The next day I’d go through the empty rooms, and then that would be done too.
Monkey was moving in with us, but the others would be gone.
Sargy had married earlier that year, a beautiful girl called Frances Carey, who’d been a student of his at
Camberwell. Terry, Dan and Monkey had carted everything and filled the horsebox and a van we’d hired, and early next morning we’d start the move. Mrs Uniacke, Jane, Nicola and I had
packed some eighty tea chests that were filling the hall waiting to be taken in the second load. It seemed amazing that we’d got so far.
The move was over by midday, in time for a picnic lunch in the new house. It was 1978.
Gardnor House was pretty, in fact, and must once have been a charming country residence with gardens and orchards reaching up from what is now Gayton Road to the High Street.
Now it stood marooned on a small triangular piece of land that was overlooked by subsequent building.
It was reputed to be haunted by Lady Gardnor, who, I’d been told, was supposed to have disliked women, so on the first evening I stood in the drawing room and assured her I’d do my
best to look after her house. Its top floor made a nice flat for Mrs Uniacke, who kept a large white rabbit there with the slightly misleading name of Bunny, since he had a ferocious personality.
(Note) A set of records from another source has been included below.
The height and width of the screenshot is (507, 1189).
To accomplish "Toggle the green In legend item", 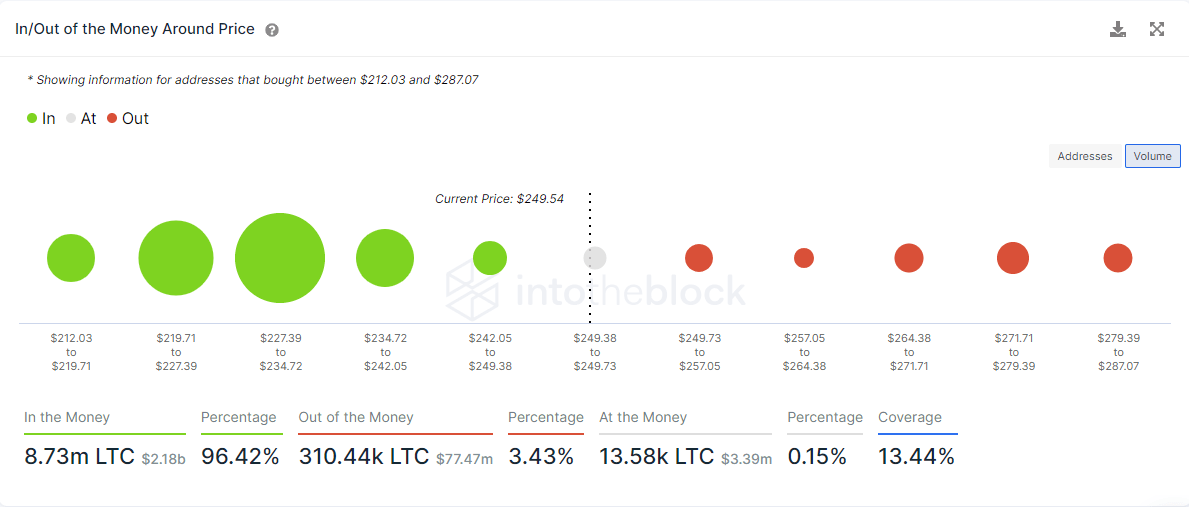I will click(41, 118).
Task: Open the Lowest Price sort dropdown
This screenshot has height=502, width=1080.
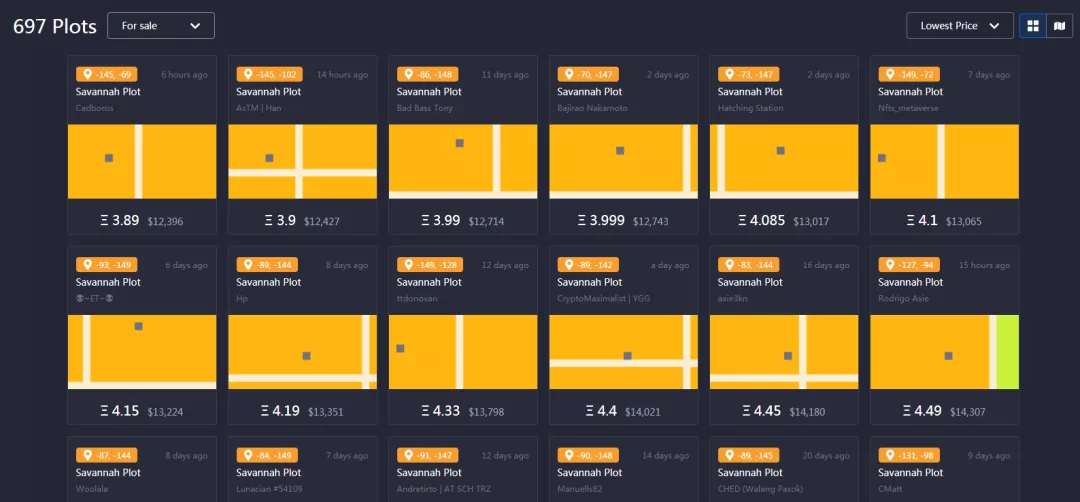Action: [959, 25]
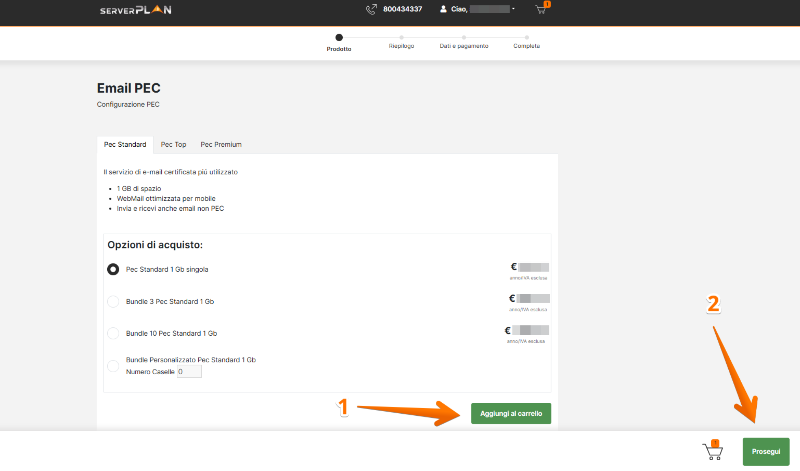Click the user profile icon
Viewport: 800px width, 471px height.
coord(443,10)
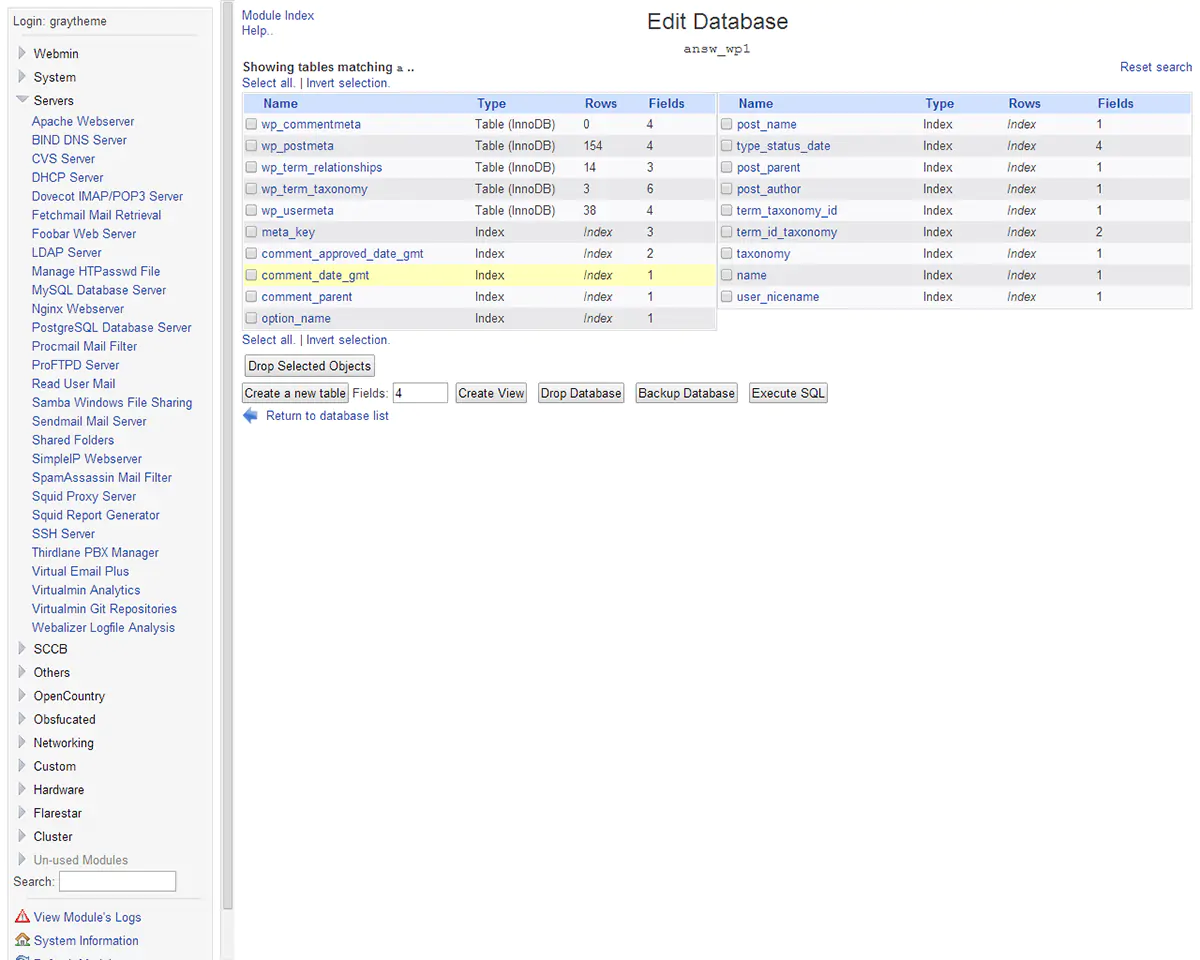Click the Execute SQL button

pyautogui.click(x=788, y=393)
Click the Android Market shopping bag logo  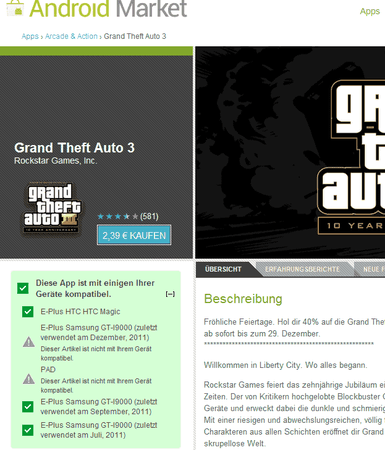(15, 8)
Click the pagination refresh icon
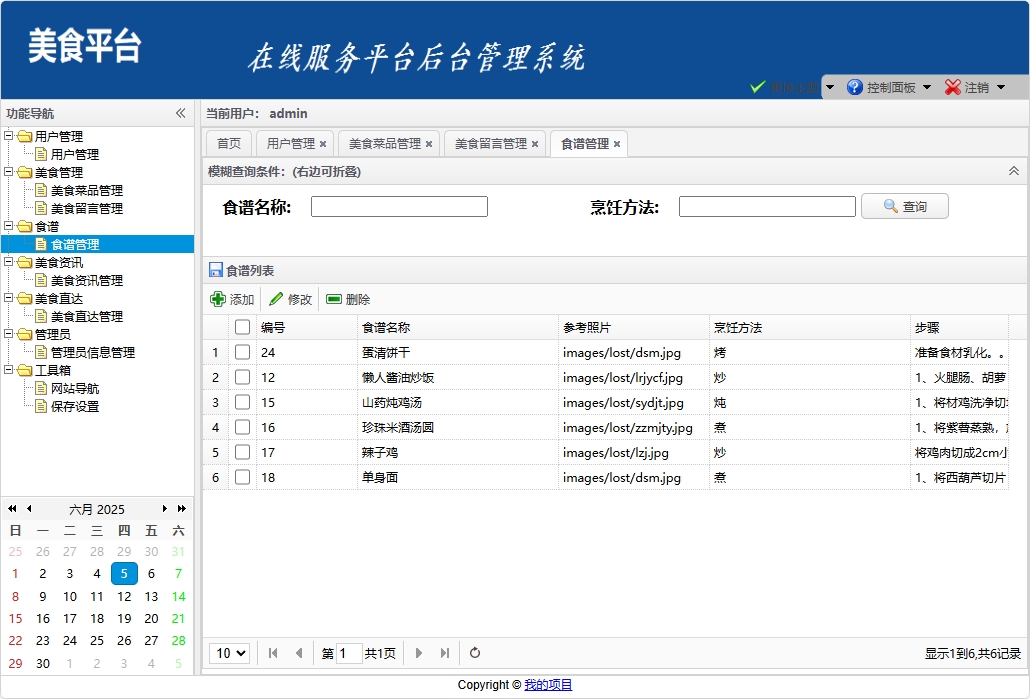1030x699 pixels. pos(475,653)
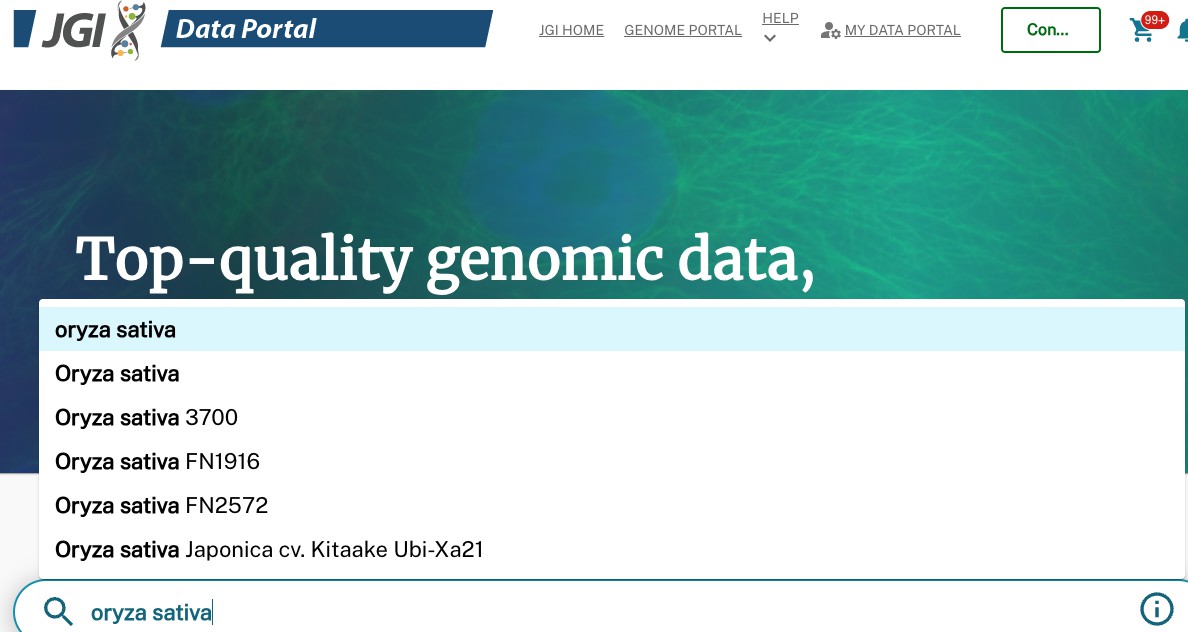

The house possessed, among others, three particularly large, beautiful rooms, a dining room looking on to the back garden, the drawing room above it and our bedroom above that. I had a study on
that floor and Monkey had a large room on the first floor over the front garden, which ended with a garage whose gates were reputed to have come from Newgate Prison.
The rebuilding of the architraves began that summer – a noisy and dust-encrusted affair. We also rebuilt the kitchen, to make it large enough to eat in and and give it a glass roof for
better light. Kingsley had a study on this floor, which he seemed pleased with. The first week that we were there he announced that he was never going to use the tube as he’d decided that he
hated going in any underground train. He also refused to have any kind of holiday, so I went to stay for a week in France with the Welches and then for
a week in Tuscany with
Woodrow and Verushka Wyatt. This wasn’t a popular move. Kingsley was resentful when I got back, even though I’d arranged for friends to stay while I was away so that he shouldn’t
be alone, which I was beginning to realize frightened him.